#### [Problem to solve]
Search the data for "Video". Each line containing it is to be copied.

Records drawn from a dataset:
# # # # # # #

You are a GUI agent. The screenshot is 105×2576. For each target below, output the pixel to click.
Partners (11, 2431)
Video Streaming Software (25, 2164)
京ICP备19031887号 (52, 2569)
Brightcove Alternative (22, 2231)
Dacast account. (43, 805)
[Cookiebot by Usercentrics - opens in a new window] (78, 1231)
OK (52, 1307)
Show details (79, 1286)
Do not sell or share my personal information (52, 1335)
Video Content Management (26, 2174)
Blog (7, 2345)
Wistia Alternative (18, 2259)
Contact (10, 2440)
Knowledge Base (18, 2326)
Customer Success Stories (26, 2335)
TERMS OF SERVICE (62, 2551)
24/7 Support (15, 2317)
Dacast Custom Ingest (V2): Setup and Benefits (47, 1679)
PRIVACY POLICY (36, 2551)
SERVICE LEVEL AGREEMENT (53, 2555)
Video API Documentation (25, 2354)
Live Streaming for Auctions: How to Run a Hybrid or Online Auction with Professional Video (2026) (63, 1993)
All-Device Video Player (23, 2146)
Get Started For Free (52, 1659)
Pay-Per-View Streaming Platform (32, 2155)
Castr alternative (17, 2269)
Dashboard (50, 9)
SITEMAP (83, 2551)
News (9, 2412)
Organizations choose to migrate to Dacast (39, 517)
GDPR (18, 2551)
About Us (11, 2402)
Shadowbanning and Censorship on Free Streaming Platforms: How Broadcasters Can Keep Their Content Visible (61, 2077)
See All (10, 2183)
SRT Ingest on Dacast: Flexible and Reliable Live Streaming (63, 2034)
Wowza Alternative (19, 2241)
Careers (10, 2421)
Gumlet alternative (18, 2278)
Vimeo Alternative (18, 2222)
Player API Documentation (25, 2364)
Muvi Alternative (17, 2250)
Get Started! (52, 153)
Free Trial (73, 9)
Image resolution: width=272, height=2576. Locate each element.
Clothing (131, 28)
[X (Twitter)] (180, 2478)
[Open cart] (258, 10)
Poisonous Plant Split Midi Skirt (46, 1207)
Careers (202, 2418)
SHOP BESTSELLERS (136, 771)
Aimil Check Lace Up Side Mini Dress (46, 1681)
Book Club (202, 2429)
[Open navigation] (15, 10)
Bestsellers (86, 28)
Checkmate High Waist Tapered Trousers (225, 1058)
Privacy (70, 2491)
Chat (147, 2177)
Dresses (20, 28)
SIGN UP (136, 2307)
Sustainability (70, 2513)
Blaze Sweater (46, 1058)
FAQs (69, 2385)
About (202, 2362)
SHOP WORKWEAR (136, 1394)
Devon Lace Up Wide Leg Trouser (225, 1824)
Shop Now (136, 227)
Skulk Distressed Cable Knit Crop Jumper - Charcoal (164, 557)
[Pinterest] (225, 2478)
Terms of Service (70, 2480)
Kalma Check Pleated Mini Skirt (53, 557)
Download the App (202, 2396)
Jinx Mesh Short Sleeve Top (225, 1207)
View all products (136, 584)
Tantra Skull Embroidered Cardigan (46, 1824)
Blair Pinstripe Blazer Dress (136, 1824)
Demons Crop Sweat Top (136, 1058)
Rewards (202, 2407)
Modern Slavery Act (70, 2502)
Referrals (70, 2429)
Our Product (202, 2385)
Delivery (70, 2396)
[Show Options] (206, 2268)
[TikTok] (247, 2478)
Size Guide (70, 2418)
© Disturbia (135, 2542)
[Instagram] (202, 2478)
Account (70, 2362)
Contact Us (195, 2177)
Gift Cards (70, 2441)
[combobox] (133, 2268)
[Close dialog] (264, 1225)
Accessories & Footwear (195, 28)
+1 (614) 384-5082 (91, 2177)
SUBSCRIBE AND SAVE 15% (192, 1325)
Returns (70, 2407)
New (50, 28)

# # # # # # #

#### [The completed task]
Video Streaming Software (25, 2164)
Video Content Management (26, 2174)
Video API Documentation (25, 2354)
Live Streaming for Auctions: How to Run a Hybrid or Online Auction with Professional Video (2026) (63, 1993)
All-Device Video Player (23, 2146)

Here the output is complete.